For many cancer patients, survival depends on whether their doctors can successfully remove the tumors in their entirety. But relying on conventional imaging technologies makes this difficult, and surgeons often inadvertently leave cancer cells behind.
Researchers at the University of Washington’s Fred Hutchinson Cancer Research Center have developed an imaging agent that allows physicians to identify and surgically remove smaller areas of tumor tissue than is possible with standard imaging techniques. In tests, the fluorescent imaging agent helped them detect several kinds of cancer in mice, including those of the brain, prostate, and intestines. The researchers hope to begin testing the imaging system in humans in as few as 18 months.
The researchers call the agent “tumor paint” because, when injected into the bloodstream, it seems to cling to and illuminate only tumor cells. The tumor paint allows for what’s called molecular imaging: it tells researchers about a tissue’s chemical activities, rather than showing them what a tissue looks like, as do traditional imaging technologies such as magnetic resonance imaging (MRI). Molecular imaging for cancer could help doctors find and remove traces of tumor cells that are invisible during surgeries guided by preoperative MRIs, the current standard.
The tumor-paint compound has two major parts. One is a protein called chlorotoxin, which binds to cancer cells. This protein, which is made by TransMolecular, a company based in Cambridge, MA, is currently in phase II clinical trials as a targeted treatment for brain cancer. To make chlorotoxin visible to near-infrared cameras, the University of Washington researchers bound it to a fluorescent protein. Near-infrared light can travel only one or two centimeters through the body, which means the University of Washington agent couldn’t be used to diagnose cancer noninvasively in people. But doctors could use near-infrared imaging during surgery to remove a tumor, or use an endoscope to look for colon cancers.
Researchers developing molecular imaging agents for cancer have run up against two major challenges, says James Olson, who led the imaging research and is a practicing physician and professor of pediatric oncology at the University of Washington. It has been difficult to synthesize imaging agents that bind only to cancer cells. And most that have been developed are limited to detecting only one cancer type.
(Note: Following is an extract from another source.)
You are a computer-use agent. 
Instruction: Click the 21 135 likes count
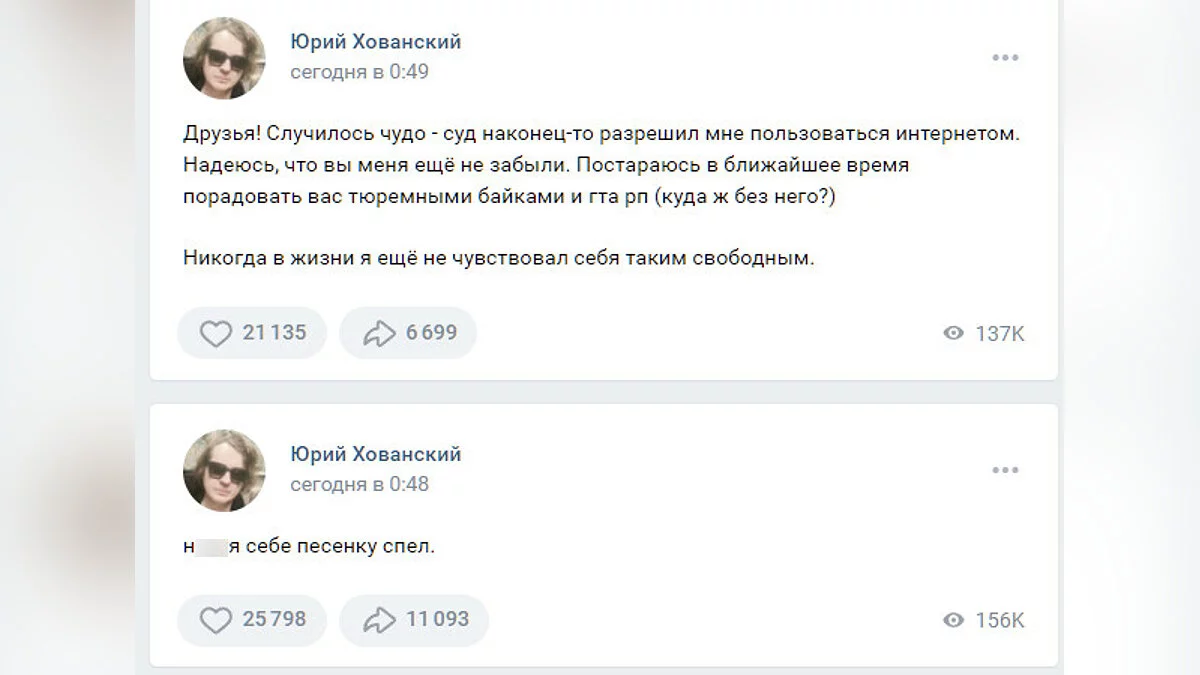tap(274, 333)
The University of Washington agent solves both problems. It seems to target an enzyme that breaks down the tissues that surround and hold tumors in, enabling them to grow and spread. This enzyme is made by many tumor types.
Olson says that performing near-infrared imaging during surgery could have a great impact on the treatment of tumors that are not sensitive to radiation and chemotherapy, including many prostate, ovarian, and breast cancers. For many common cancers, what determines how long a patient survives is whether doctors succeed in completely removing a tumor. “You assume clusters [of cancer cells] are left behind for all [these surgeries],” says Olson.